[Problem statement]:
Every line from the one with "You are a computer-use" through the final line of the data below goes in the answer, copied exactly. Pictures do not.

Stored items
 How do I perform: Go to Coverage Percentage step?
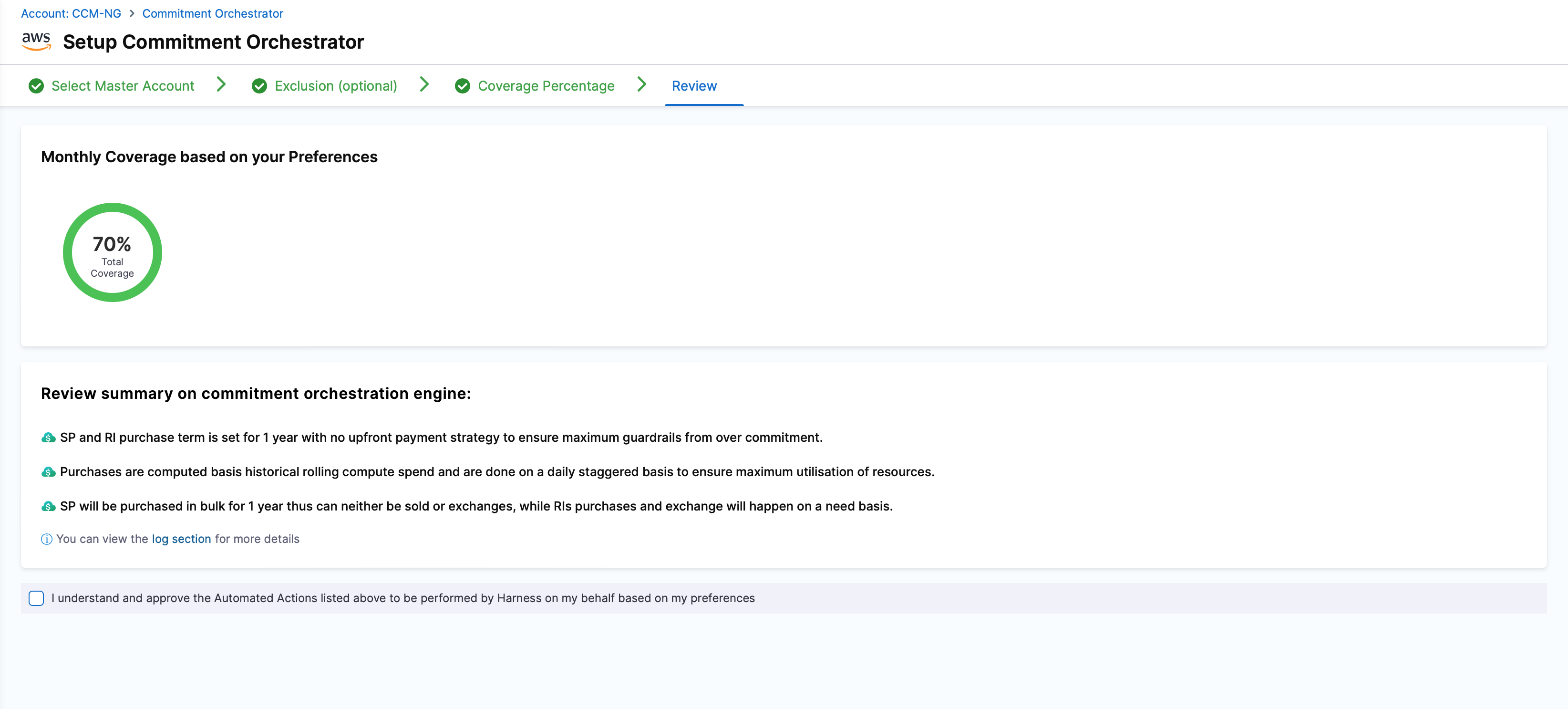[x=546, y=86]
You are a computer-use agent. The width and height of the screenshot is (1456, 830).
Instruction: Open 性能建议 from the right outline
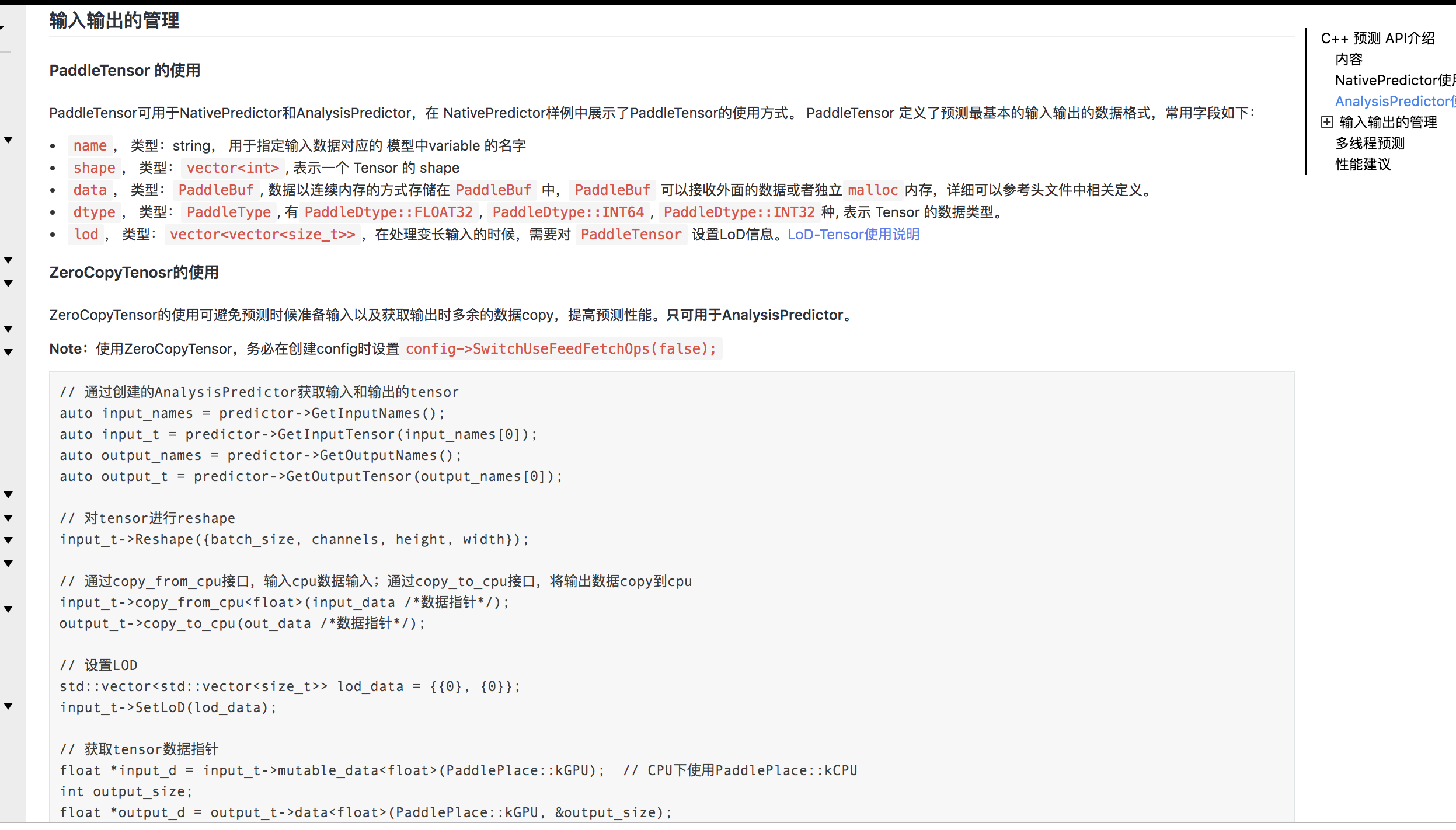[x=1363, y=165]
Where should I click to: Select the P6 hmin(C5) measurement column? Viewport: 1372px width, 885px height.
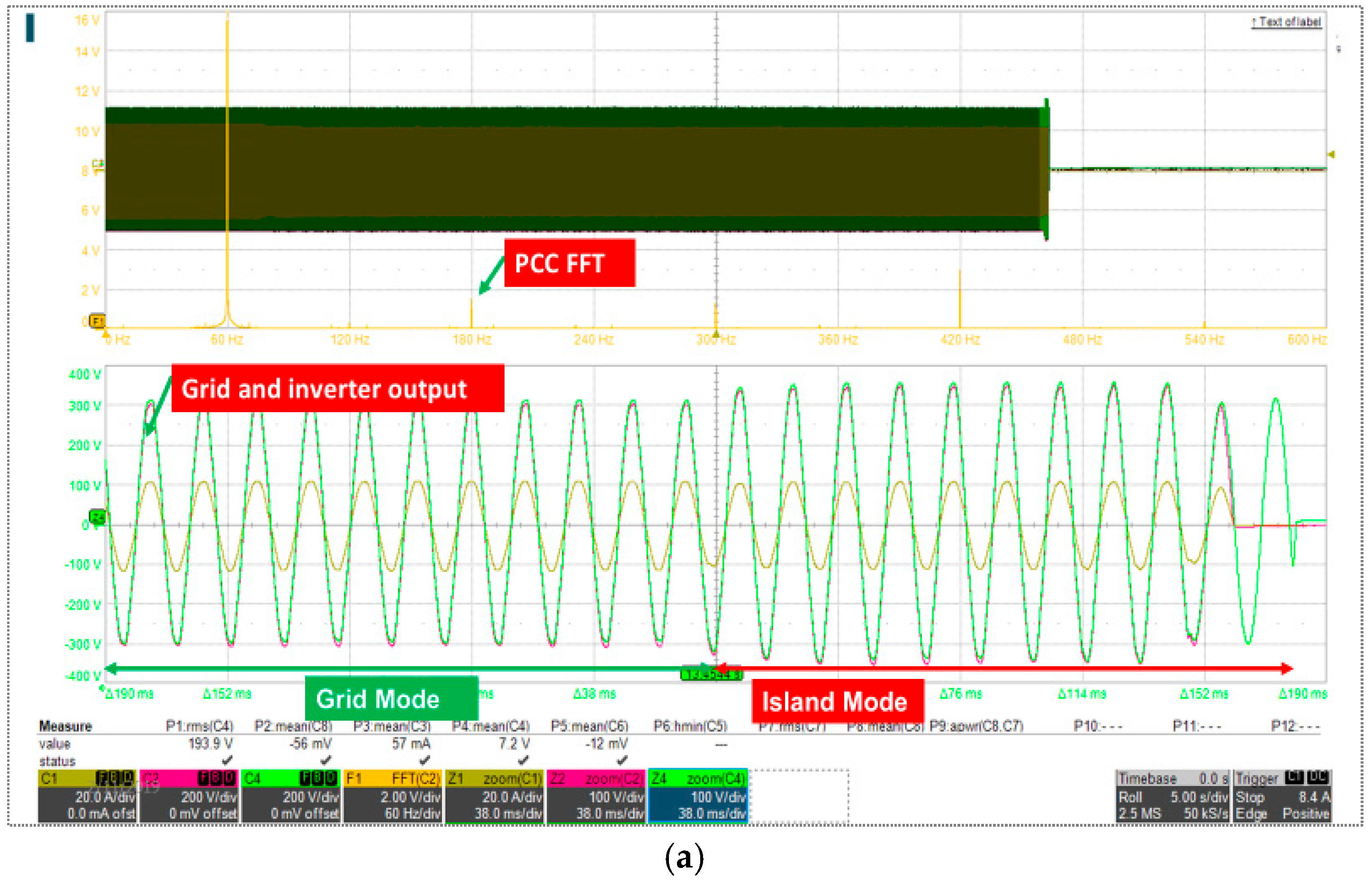point(690,726)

[Response to this task]:
You are a computer-use agent. The width and height of the screenshot is (1456, 830).
Instruction: Open 性能建议 from the right outline
[x=1363, y=165]
Where should I click to: Select the P6 hmin(C5) measurement column? Viewport: 1372px width, 885px height.
point(690,726)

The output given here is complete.